There were several reasons for this. First is the fact that many cryptocurrencies, particularly Bitcoin, rely on energy-intensive mining processes that contribute to greenhouse gas emissions.

Crypto is also seen as an untapped revenue source, following its explosive growth, yet it often operates outside traditional tax frameworks. A global levy would unlock significant revenue via this channel.

Raising these funds, leaders say, would be an act of global solidarity and would direct funds toward climate adaptation and mitigation efforts in vulnerable countries.

How the levy would work

So how would such a crypto tariff work?

Well, the specifics of the levy are still being debated, but potential mechanisms could include:

  • A transaction tax, which would be a small percentage of every crypto transaction.
  • A mining tax on the energy consumed by mining operations.
  • A capital gains tax on profits from crypto trading.

The above are all intriguing proposals, but there will be some big challenges along the way.

For one, the highly volatile nature of the crypto market could make revenue projections uncertain. Governments would be unable to rely on a set amount of income which would make planning very difficult.

Also, introducing a global tax on a decentralized asset like cryptocurrency would require international cooperation to form a global framework. Any disagreement could cause months of delays as members try to find a compromise.

Some in the crypto sector will also argue that taxes could stifle innovation in the crypto sector, which has the potential to drive economic growth and technological advancements.

Yet despite these obstacles, a well-designed crypto levy has the potential to give the fight against climate change a boost, at a time when changing weather patterns are already starting to severely affect the planet.

The future of a crypto-funded climate fight

The future of a crypto-funded climate fight is a fascinating prospect. The power of blockchain technology coupled with the wealth generated by the cryptocurrency market could transform environmental action.

If a levy is passed, it could open the door to a world where smart contracts automate the disbursement of funds to renewable energy projects.

Blockchain-based carbon credits, too, might be another incentive for people to follow sustainable practices and would make it easier for the authorities to track and verify emissions reductions.

However, all these benefits don’t mean that the downsides of crypto can be ignored.

The energy-intensive nature of some mining needs to be addressed, with funding provided for greener methods.
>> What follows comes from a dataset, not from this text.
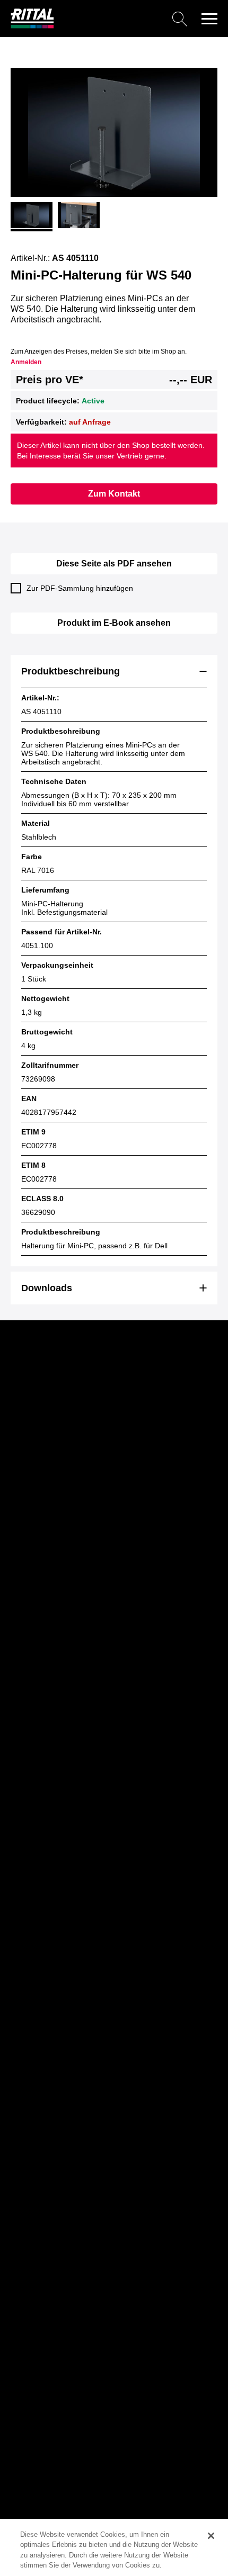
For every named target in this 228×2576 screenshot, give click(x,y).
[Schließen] (211, 2535)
There also needs to be some safety barriers to deal with the crypto market’s unpredictability.

If these problems can be dealt with, then humankind can take some huge steps toward limiting future damage to the environment.

The COVID-19 pandemic showed just how powerful a united front can be against a global problem: if the planet can do it again, with the help of Bitcoin and co, then climate change may not be as drastic as scientists fear.